While the NBA Finals has been highlighted by the star power of LeBron James and MVP Stephen Curry, one player has loomed large over the series, and he won’t be playing a single minute on the floor. Kevin Love, one of the most discussed players of the offseason, was lost for the playoffs after a shoulder injury in Game 4 of the Cleveland Cavaliers’ first-round series, but still figures prominently in the matchup.

Cleveland made it through the next two rounds without Love, and they’re hoping to beat the Golden State Warriors in the finals. Love was on the bench watching the Cavs lose to the Warriors in Game 1 on Thursday night, but he nearly found himself playing for Golden State this season.

A year ago, the Minnesota Timberwolves were shopping the sharpshooting forward, who was entering the final year of his contract and had made it clear that he would not re-sign with the team. Minnesota was interested in a trade centered on Klay Thompson, which would also give them a future first-round pick and David Lee or possibly Harrison Barnes. Golden State ultimately decided that they didn’t want to part with their starting shooting guard.

Considering the statistics Love put up for Minnesota, experts and fans alike believed Golden State should have pulled the trigger on the deal. Love averaged 26.1 points and 12.5 rebounds last season, good enough to make the All-NBA Second Team. Thompson was an above average player, but he had never made an All-Star team.

But keeping Thompson turned out to be the best decision the franchise made last offseason.

Curry has been the team’s best player, but Thompson has been incredibly important to their success.  He was the second-leading scorer in Golden State’s 67-win season, averaging 21.7 points per game, while converting 43.9 percent of his 7.1 three-point attempts per contest. He was good enough to be named to the 2014-2015 All-NBA Third Team, and he’s emerged as the second-best shooting guard in all of basketball.

The “Splash Brothers” have formed the best backcourt in the NBA, which has been instrumental to the team’s success. Both players put up better numbers when the other one is on the floor, and Golden State’s top six lineup combinations feature the two guards playing at the same time.

Thompson struggled from the floor in Game 1 of the finals, but he still managed to score 21 points on 14 shots, helping the Warriors beat the Cavs in overtime. He scored seven points in the fourth quarter, as Golden State tied the game up after trailing for almost the entire game.

It’s difficult to say what kind of impact a Love-for-Thompson swap would have had on the Warriors, but it seems more than likely that Golden State would not have been as good. The frontline of Andrew Bogut, Draymond Green and Harrison Barnes has been incredibly difficult to score against, and replacing one of the two forwards with Love might have hurt the Warriors defensively.

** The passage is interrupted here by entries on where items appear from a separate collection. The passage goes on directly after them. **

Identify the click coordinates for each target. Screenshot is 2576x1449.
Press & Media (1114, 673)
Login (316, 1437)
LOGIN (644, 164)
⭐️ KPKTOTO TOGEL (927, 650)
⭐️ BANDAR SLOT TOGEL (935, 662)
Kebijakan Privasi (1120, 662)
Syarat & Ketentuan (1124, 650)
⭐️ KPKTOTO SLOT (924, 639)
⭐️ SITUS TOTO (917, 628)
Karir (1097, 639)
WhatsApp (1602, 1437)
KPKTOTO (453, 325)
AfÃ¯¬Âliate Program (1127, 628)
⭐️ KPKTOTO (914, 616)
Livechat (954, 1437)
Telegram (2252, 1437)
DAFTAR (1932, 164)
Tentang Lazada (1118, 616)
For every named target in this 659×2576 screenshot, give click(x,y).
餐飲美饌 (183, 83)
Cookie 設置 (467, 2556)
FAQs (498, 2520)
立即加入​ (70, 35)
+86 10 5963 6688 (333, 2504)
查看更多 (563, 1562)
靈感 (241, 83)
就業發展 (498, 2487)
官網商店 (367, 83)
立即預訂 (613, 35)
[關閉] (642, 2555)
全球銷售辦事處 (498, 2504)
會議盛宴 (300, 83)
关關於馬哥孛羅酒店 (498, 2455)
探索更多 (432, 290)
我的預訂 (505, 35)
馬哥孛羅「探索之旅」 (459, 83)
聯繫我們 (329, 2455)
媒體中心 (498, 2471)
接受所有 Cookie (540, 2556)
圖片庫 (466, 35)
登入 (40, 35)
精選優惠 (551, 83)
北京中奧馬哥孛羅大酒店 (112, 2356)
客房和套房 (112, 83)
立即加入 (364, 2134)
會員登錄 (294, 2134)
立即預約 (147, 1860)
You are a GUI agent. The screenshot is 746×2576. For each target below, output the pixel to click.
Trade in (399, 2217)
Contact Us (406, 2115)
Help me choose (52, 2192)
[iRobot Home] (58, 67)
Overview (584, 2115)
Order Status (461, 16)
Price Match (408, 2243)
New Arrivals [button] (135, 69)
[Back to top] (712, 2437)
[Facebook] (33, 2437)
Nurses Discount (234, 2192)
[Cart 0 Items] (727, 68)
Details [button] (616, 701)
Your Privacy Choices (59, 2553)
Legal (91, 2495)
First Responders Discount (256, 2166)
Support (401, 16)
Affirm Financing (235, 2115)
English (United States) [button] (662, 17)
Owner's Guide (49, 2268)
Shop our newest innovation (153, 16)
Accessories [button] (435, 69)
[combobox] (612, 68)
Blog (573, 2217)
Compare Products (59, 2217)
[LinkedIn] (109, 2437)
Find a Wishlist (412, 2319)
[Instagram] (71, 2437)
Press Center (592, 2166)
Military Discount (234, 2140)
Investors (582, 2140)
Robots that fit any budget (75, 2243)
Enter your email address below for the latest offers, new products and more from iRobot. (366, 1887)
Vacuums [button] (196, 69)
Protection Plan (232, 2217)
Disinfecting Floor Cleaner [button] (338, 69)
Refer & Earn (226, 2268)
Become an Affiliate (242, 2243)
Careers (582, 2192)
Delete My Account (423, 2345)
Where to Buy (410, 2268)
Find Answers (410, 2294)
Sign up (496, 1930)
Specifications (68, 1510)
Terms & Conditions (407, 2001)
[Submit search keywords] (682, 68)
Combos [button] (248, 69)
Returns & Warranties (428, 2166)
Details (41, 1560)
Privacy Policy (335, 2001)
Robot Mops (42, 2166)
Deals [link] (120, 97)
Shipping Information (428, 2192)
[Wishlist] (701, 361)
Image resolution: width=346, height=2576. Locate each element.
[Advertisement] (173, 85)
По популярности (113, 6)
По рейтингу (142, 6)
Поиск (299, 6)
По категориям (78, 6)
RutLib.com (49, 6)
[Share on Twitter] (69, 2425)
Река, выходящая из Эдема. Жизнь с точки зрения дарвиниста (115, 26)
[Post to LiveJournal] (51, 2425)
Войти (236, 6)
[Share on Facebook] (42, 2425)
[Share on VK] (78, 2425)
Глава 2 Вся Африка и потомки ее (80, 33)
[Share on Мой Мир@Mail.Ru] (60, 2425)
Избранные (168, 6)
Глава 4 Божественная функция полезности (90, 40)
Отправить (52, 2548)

Love might have taken playing time away from Green, who has spent considerable time at power forward and emerged as an elite defender. Green saw his playing time increase by nearly 10 minutes per game last year, and he’s been described as the “heart and soul of the team” by head coach Steve Kerr.

There’s no arguing that Love is among the top power forwards in the league, but he might not be as good as some around the NBA thought he was, prior to the trade. His numbers were bound to take a hit when playing alongside scorers like James and Kyrie Irving, but he didn’t prove to be a legitimate MVP contender. Cleveland was a better team with him on the floor, but his on/off splits don’t compare to those of Thompson.

Trading for Love seemed to make the Cavaliers the favorite to win the NBA Finals, but it could turn out to be a major mistake. Because of his injury, Love hasn’t impacted Cleveland’s quest to win a title, and there’s no guarantee he’ll re-sign with them in the offseason. The Cavaliers traded Andrew Wiggins to the Timberwolves, who was named the Rookie of the Year and appears to be a star in the making.

Love did help the Cavs in the regular season, and he still has a chance to be an important part of multiple championship teams. But it seems safe to claim that Golden State made a sensible decision to pass on dealing Thompson.